Un traitement pharmacologique n'est pas le seul moyen qui permette de favoriser une récupération fonctionnelle à la suite d'une lésion du système nerveux central. En effet il est possible de remplacer certains neurones ou de compenser un déficit en neurotransmetteur à l'aide d'une greffe nerveuse. Le tissu greffé consiste le plus souvent en tissu nerveux foetal. La greffe peut agir à plusieurs niveaux pour stimuler la récupération fonctionnelle. Elle peut reconstituer un circuit qui a été interrompu par une lésion ou peut fournir des neurotransmetteurs nécessaires au fonctionnement de certains circuits neuronaux.

Les composés de l'invention sont capables de favoriser la prise d'une greffe nerveuse grâce à leur capacité à stimuler la survie et la différenciation neuronale. En particulier l'extension de neurites à partir du tissu nerveux greffé favorise sa mise en contact avec les tissus environnants et donc le fonctionnement du circuit neuronal. Par ailleurs une bonne survie neuronale au sein de la greffe est nécessaire afin d'assurer son fonctionnement à long terme.

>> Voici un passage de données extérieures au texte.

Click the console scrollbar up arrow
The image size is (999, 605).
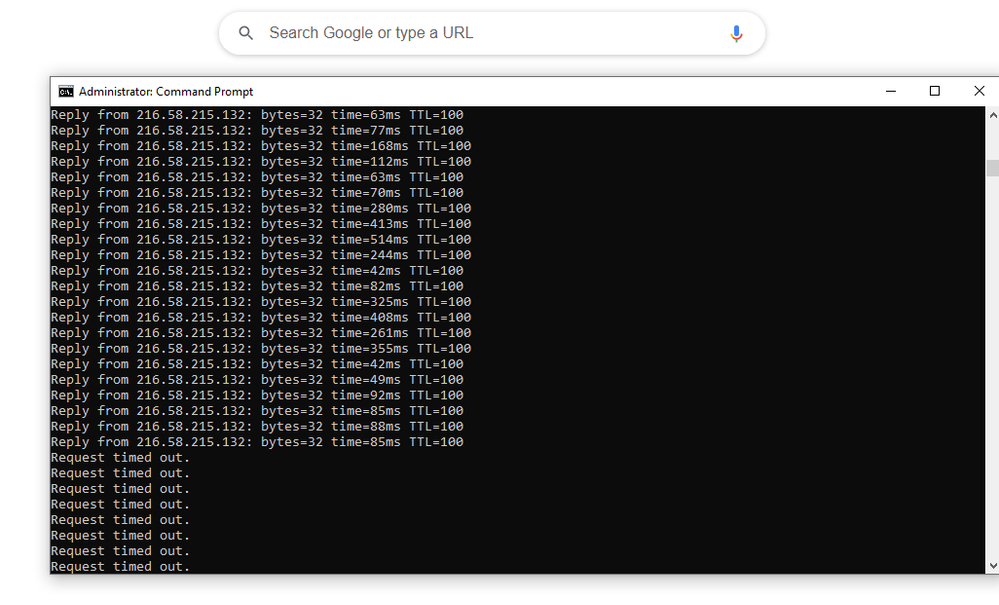coord(992,115)
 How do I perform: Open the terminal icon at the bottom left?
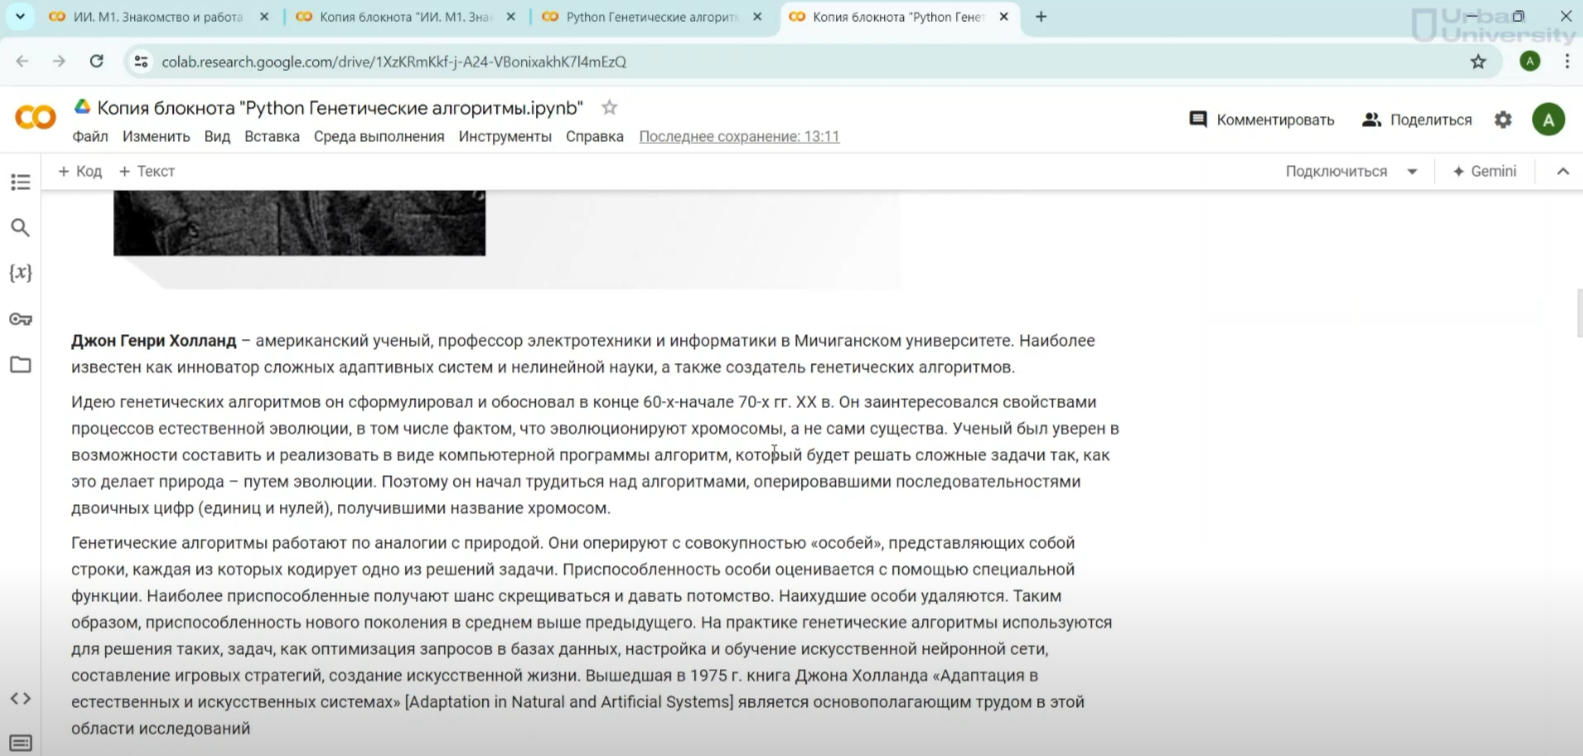[20, 743]
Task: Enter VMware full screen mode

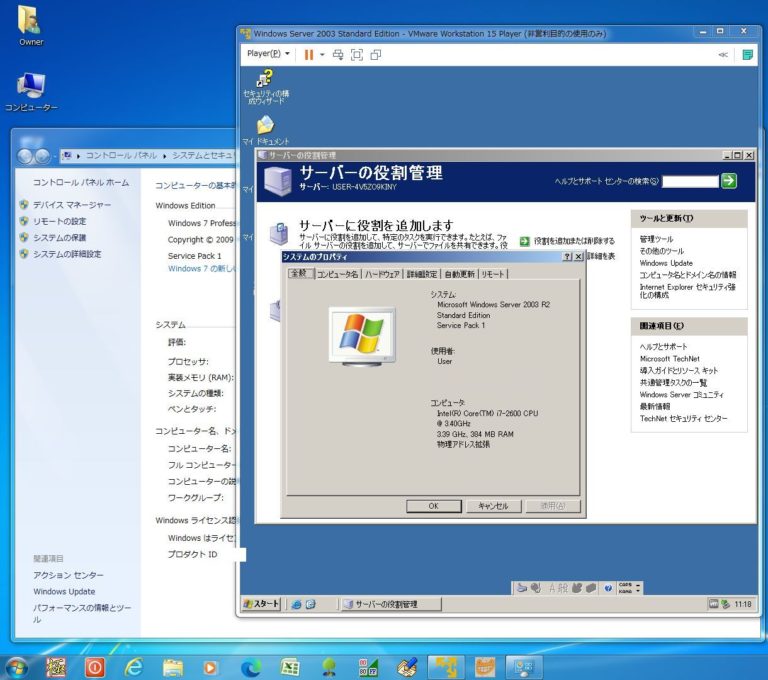Action: tap(357, 54)
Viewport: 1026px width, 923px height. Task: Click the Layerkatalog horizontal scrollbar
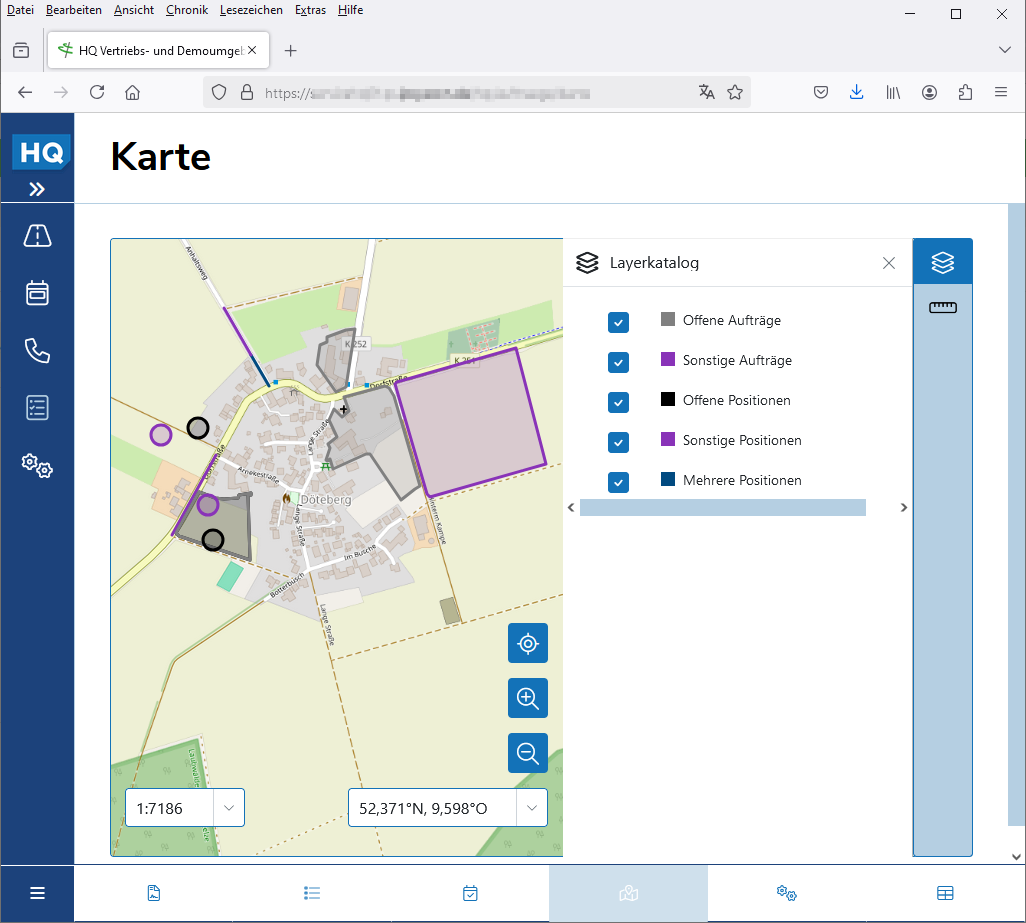click(722, 508)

De ces essais in vivo, il ressort clairement que les composés de l'invention peuvent être utilisés comme neurotrophiques dans les maladies neurodégénératives grâce à leur effet de récupération fonctionnelle à la suite de lésions du tissu nerveux mais aussi comme nootropes, grâce à leur effet facilitateur des capacités mnésiques .

In vitro, les dérivés de l'invention favorisent la différenciation et la survie neuronale. In vivo, ils sont capables de compenser le déficit de mémoire après lésion cérébrale.

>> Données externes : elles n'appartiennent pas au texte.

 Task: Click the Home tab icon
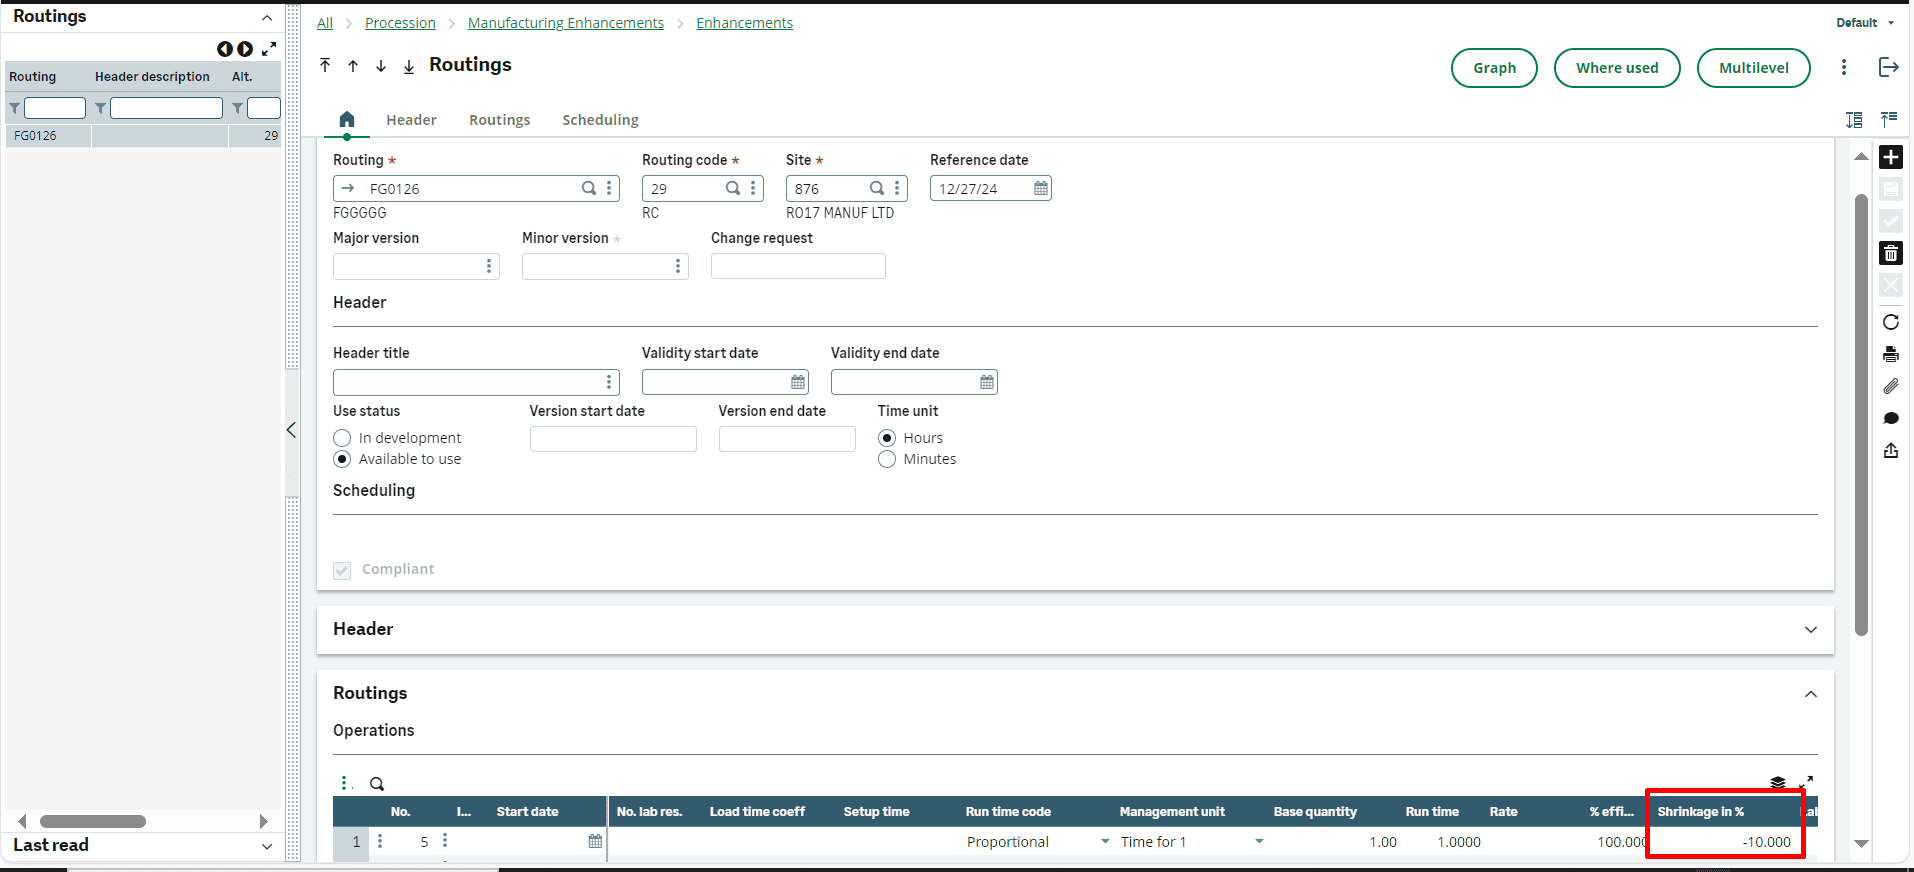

Les dérivés de l'invention peuvent donc être avantagement utilisés dans certaines maladies neurodégénératives. Leur bonne biodisponibilité et l'obtention de produits chimiquement et optiquement purs en feront des outils thérapeutiques particulièrement utiles.

Il est important de rappeler, comme indiqué au début, que la variété des applications des composés selon l'invention, liée à leur différence de toxicité, exclue de désigner l'un quelconque d'entre eux comme étant le plus "utile". On peut seulement relever, dans le cadre de l'appréciation de leurs utilités respectives, que l'activité des composés selon l'invention peut se situer à des doses extrêmement faibles, pouvant descendre jusqu'à 0,01 mg/kg, dans le cas de l'administration chronique en vue de l'obtention d'effets promnésiants. En effet, il est établi que les composés selon l'invention présentent la caractéristique unique de ralentir la mort neuronale dont l'une des conséquences est un déficit cognitif et même d'exhiber une capacité de restauration neuronale, donc d'améliorer cette capacité.